Article on finding our inner resources

Cultivating an inner refuge

(Source: Tara Brach “True refuge: Finding peace and freedom in your own awakened heart”)

Discovering a way to contact positive emotions, and especially a sense of care, strength, stability and safety in the present moment, is a key element in healing.

If we know how to develop an inner refuge where we feel loved and safe, it enables us to reduce the intensity of difficult emotions when they arise during our meditation practice, and in our day-today life. It changes our biochemistry, so that we are no longer in the grip of the fight flight freeze stress reactivity, and our mind and body become more adaptable, spacious and receptive. New associations, new inner resources, and new ways of coping and understanding begin to emerge spontaneously.

Most of all, it enables us to grow a sense of trust in ourselves, to know that we have within us whatever is needed to be present with our life.

You can begin to develop a reliable inner refuge on your own by drawing on whatever in your past experience has helped you to feel a sense of connection and safety. Once you have found these existing refuges for yourself, you can use the power of attention to make these states of mind more readily available.

To find your inner refuge, it is helpful to reflect on the following inquiry questions: today we will start this inquiry, and I invite you to continue these exploration at home in your journal. As you read, you can start sensing for yourself what your own answers might be…

  • With whom do you feel connection or belonging? Feel cared for or loved? Feel at home, safe, secure?

For some people, it is easy to identify immediately a family member, friend, therapist or teacher whose presence creates the feeling of being “at home”.

For others, home might be a spiritual community, or a circle of intimate friends.

Or it could be a person you revere but have never met such as the Dalai llama, Mother Teresa…or it could be spiritual figure like the Buddha, Jesus, Mother Mary…

And even for some people, it could be bringing to mind their pet, dog or cat.

No figure is better than another, all that matters is choosing a source of safe and loving feelings.

 

  • When and where do you feel most at home – safe, secure, relaxed or strong?

For some people it could be in the natural world, for others it could be in the city or the village of their grand-parents, it could be a church, a sports stadium, even your office, or a therapist’s room.
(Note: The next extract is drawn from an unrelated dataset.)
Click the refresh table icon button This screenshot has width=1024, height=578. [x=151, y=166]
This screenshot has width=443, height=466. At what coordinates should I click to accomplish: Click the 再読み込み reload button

Some activities may offer a sense of ease and flow, like reading a book in bed, creating art, exercise (yoga, swimming, running…), playing a musical instrument, listening to music, gardening, cooking your favourite food.

Even if you almost never feel truly relaxed and secure, you can build on any setting or situation where you are closest to feeling at home.

 

  • What events, experiences or relationships have best revealed to you your strength, your courage, your potential?

Remembering an especially meaningful experience that was a source of personal gratification or accomplishment helps to deepen our sense of trust within ourselves, to bring forward our inner strength. It could be anything from doing volunteer work, an artistic or professional endeavour, a service offered, an athletic feat, a generous gesture…

 

  • What about yourself helps you to trust your goodness?

This inquiry can be a powerful entry into inner refuge. Considering the qualities you like about yourself (generosity, kindness, patience, creativity, curiosity, loyalty, honesty…), and recalling your deepest life aspirations (to love well, to serve others, to work towards peace or equality, to be true), will help you sense the goodness of your inner essence, and of your heart.

 

  • When you’re caught in the grip of difficult and painful emotions what do you most want to feel?

When people are caught in self-blame, anger, grief, fear, shame, feeling lonely and isolated…they report wanting to feel more positive states such as to feel safe, to feel loved, valued, worthwhile, peaceful, trusting, to be embraced, held.

The words that name our longings and the images that arise with them, can become a valuable entry to inner refuge. The starting place is to offer ourselves wishes or prayers such as “May I feel safe and at home”, like in the classic loving kindness meditation, placing a hand on the heart, expressing our care towards ourselves. This opens us to an experience of belonging and ease.

 

When we repeatedly direct our minds towards thoughts and memories that evoke feelings of love, safety, strength, stability etc… it changes the structure of our brains, as neuroplasticity has shown. “Neurons that fire together wire together”, where attention goes, energy flows. We create new pathways in our brain that serve as vital channels for healing.

To counter-balance our in-built negativity bias, we need to install the positive experiences into our implicit memory for future retrieval (Rick Hanson, Hardwiring  Happiness).

For this, there are two steps:

  • the first one is to have the positive experience, either by recognising it when it arises spontaneously or by purposely eliciting it with a resource anchor.
  • The second one is to offer our full, sustained attention to that positive state and the sense of self that arises. We allow it to fill our body, involve our senses, sink into our cells. The key to successful installation is repetition, so each time you touch a state like peacefulness or strength, let it fill you, stay with it for a while. It will make it more accessible when you encounter difficulty. “Whatever you practice grows stronger”.